TASK TO COMPLETE: The result should be a full, exact repeat of the entries, free of pictures.

Stored data entries:

════════

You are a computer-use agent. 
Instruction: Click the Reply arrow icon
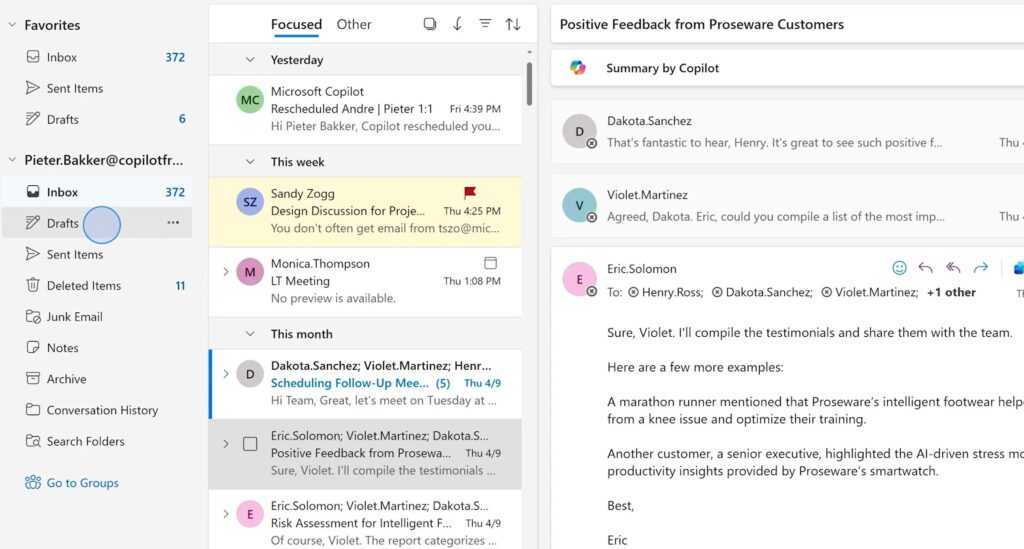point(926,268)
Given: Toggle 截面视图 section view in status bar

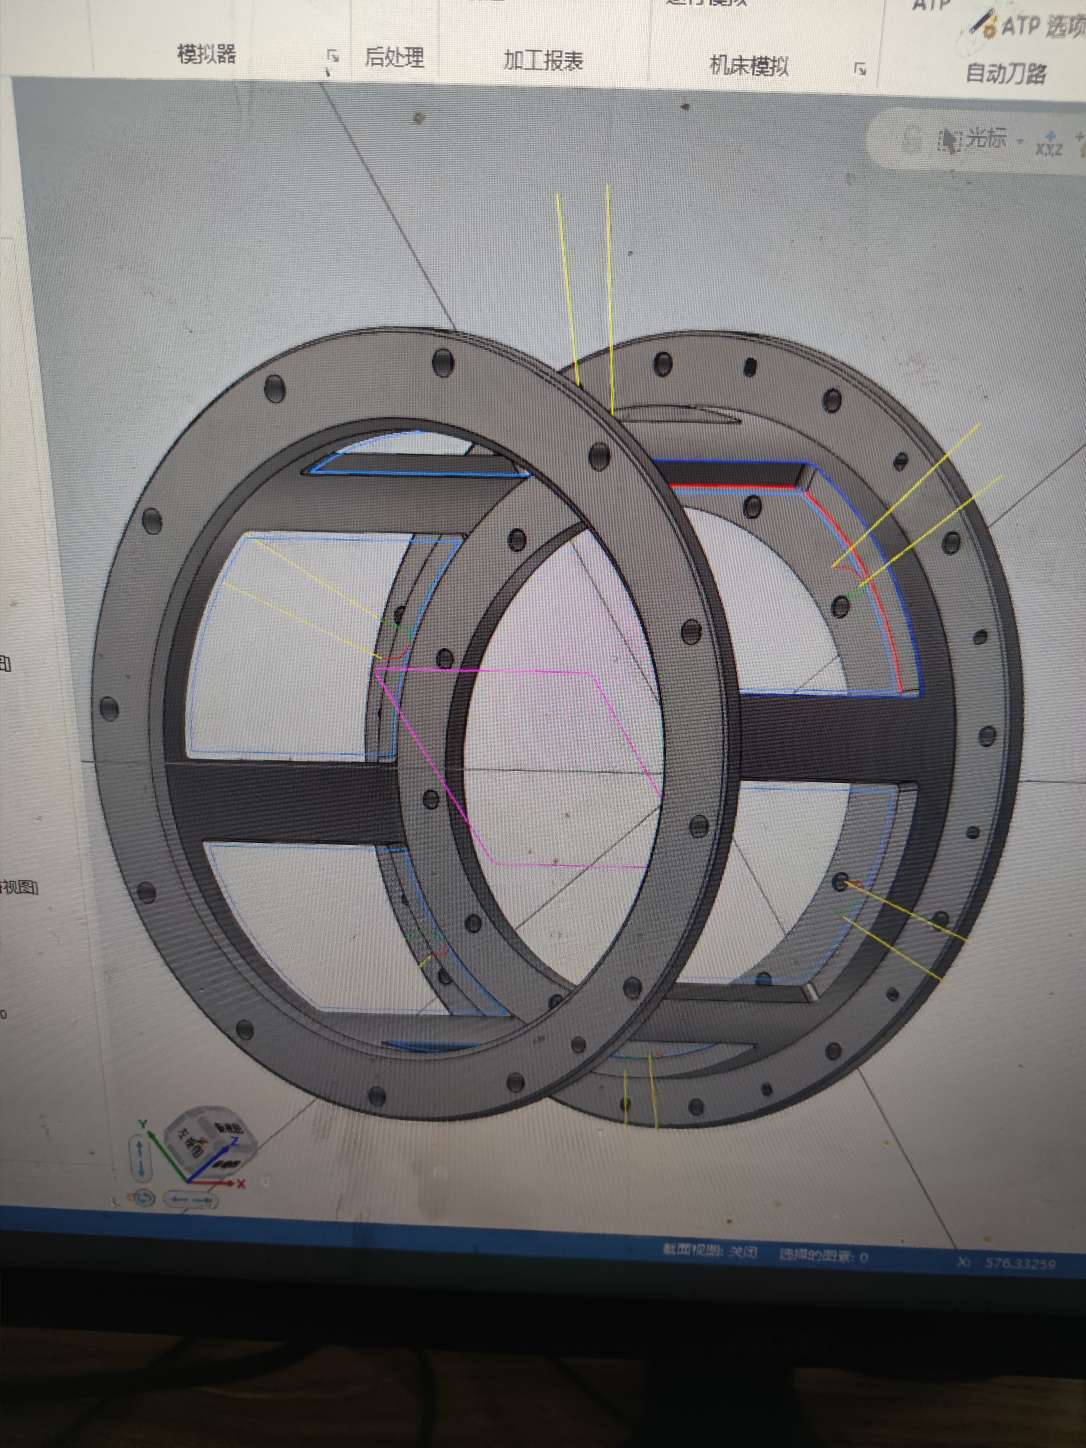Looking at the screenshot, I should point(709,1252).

════════

RESULT OF THE TASK:
You are a computer-use agent. 
Instruction: Click the Reply arrow icon
point(926,268)
Given: Toggle 截面视图 section view in status bar

Looking at the screenshot, I should point(709,1252).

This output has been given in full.